Collected data entries:

>>>>>

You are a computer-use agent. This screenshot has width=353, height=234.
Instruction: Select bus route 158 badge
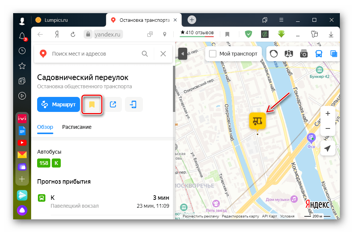click(x=44, y=163)
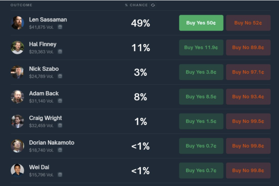Click the gift icon under Adam Back
The height and width of the screenshot is (186, 279).
(60, 101)
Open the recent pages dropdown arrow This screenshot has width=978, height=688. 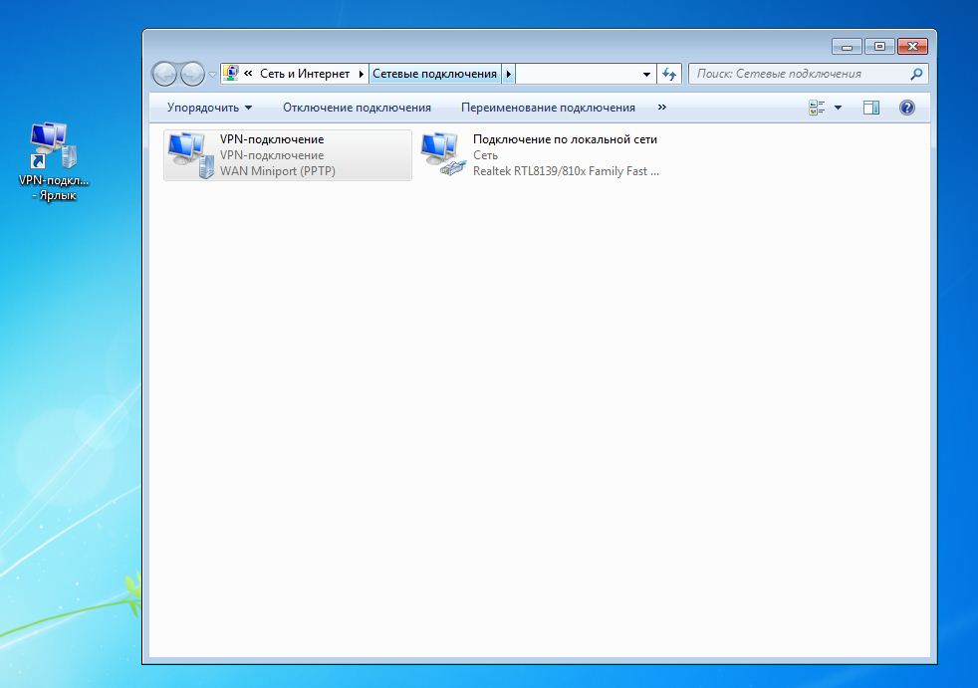click(212, 75)
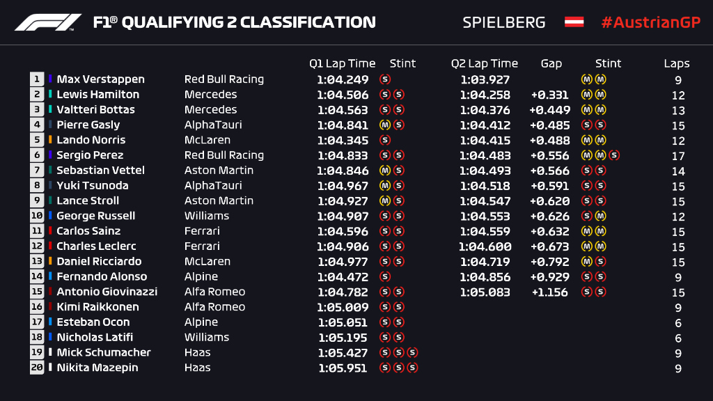
Task: Click the Gap column header
Action: [x=551, y=63]
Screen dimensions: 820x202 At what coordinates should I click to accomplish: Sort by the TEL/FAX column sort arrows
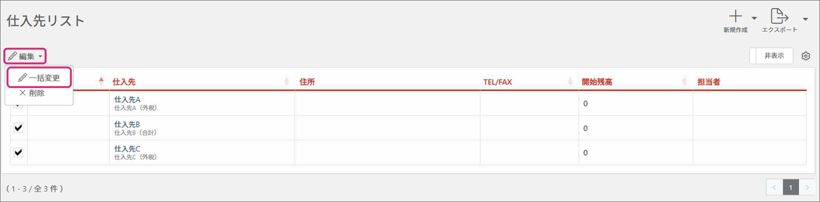pyautogui.click(x=570, y=82)
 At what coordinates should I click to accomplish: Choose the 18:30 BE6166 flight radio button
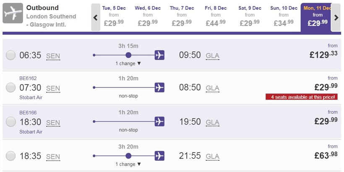point(11,122)
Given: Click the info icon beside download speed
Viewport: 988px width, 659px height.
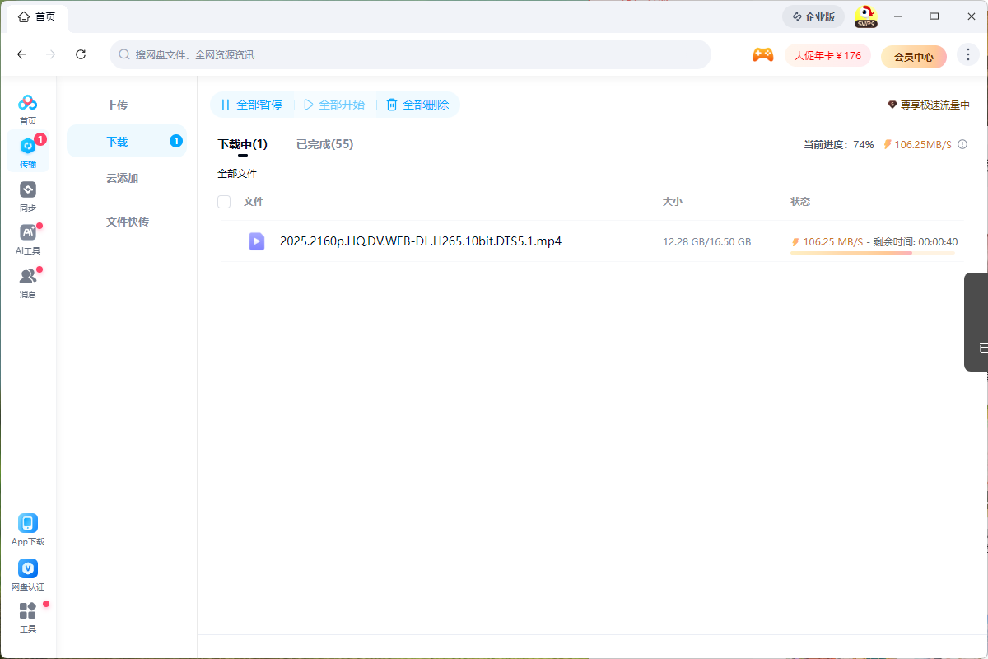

<<<<<

A word-for-word copy of the lines from the one with "Given: Click the" through the last line of the data above is required, with both end lines included and no pictures.

Given: Click the info icon beside download speed
Viewport: 988px width, 659px height.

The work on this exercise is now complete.